Return exactly the lines of the records below, starting at the line that contains "For every named target in this 658×2576" and ending at the line that contains "추천하기 (36, 2356)", with both of those lines kept.
Extracted data Block Start
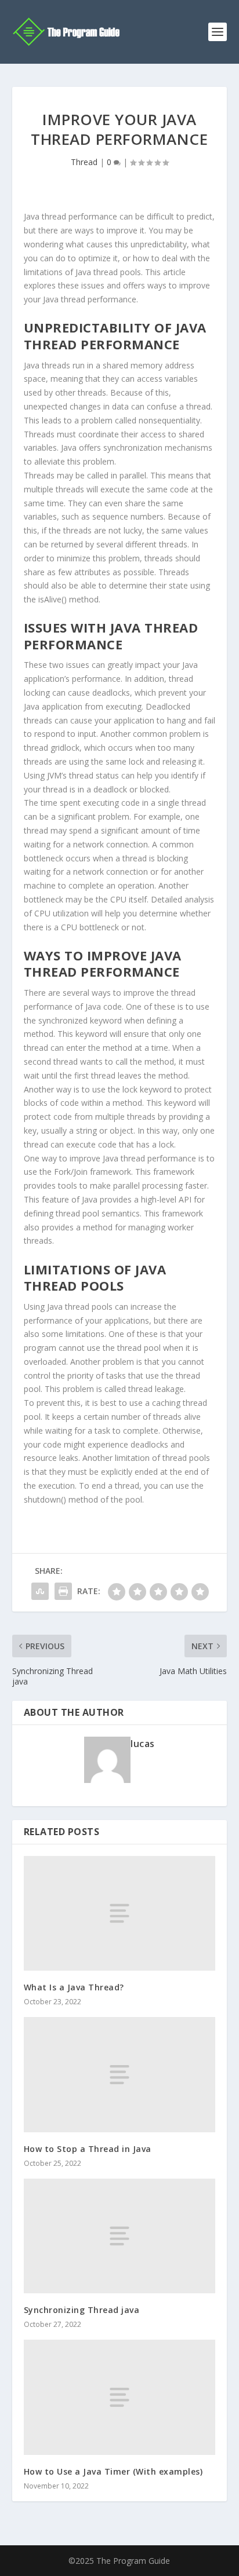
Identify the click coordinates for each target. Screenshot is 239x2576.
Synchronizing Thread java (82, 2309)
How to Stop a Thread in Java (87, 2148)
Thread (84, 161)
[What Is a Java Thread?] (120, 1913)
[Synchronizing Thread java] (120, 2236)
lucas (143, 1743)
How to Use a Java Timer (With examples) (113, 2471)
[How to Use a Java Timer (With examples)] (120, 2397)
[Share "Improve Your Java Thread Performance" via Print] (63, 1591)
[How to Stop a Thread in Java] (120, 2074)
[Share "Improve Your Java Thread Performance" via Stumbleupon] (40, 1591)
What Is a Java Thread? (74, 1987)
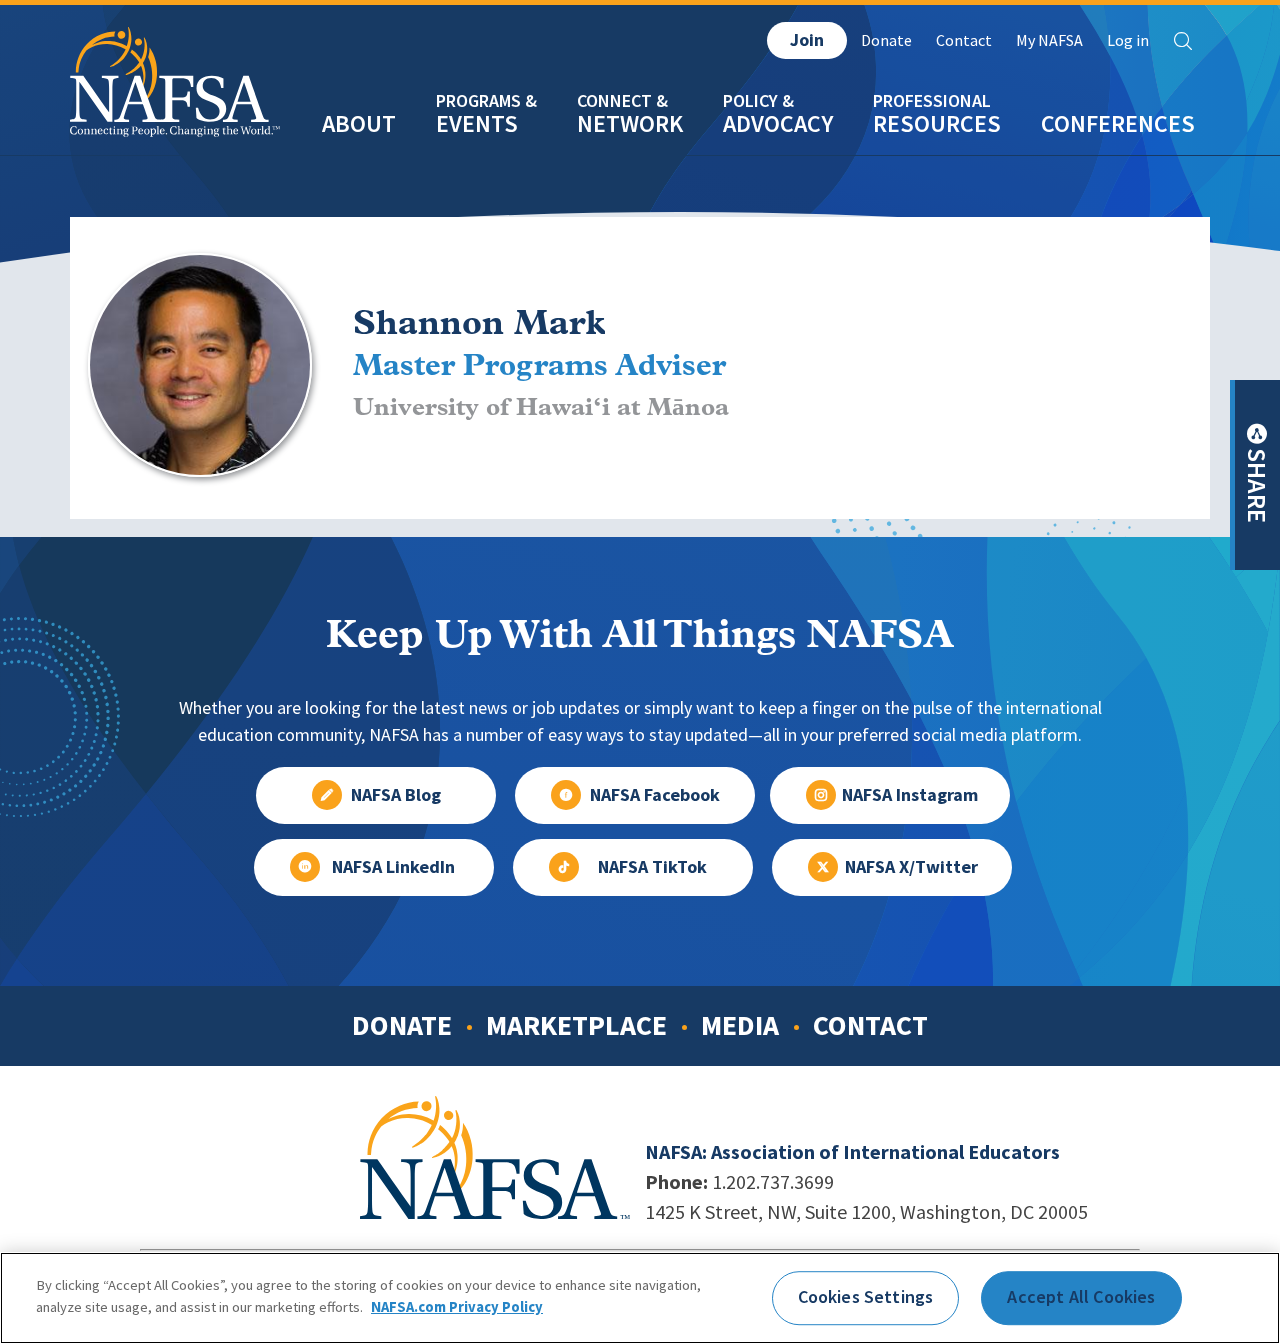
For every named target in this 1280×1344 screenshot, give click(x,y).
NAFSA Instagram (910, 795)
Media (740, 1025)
Extracted data Block End
Extracted data Block Start
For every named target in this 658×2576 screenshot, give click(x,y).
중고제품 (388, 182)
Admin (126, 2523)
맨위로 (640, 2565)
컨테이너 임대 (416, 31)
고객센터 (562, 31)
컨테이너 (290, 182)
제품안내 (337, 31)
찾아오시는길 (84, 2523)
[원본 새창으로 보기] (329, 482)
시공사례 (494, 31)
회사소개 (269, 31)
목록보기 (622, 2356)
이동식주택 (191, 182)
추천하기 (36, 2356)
Extracted data Block End
Final answer:
For every named target in this 658×2576 screenshot, give click(x,y).
중고제품 (388, 182)
Admin (126, 2523)
맨위로 (640, 2565)
컨테이너 임대 (416, 31)
고객센터 (562, 31)
컨테이너 (290, 182)
제품안내 (337, 31)
찾아오시는길 (84, 2523)
[원본 새창으로 보기] (329, 482)
시공사례 (494, 31)
회사소개 (269, 31)
목록보기 (622, 2356)
이동식주택 (191, 182)
추천하기 (36, 2356)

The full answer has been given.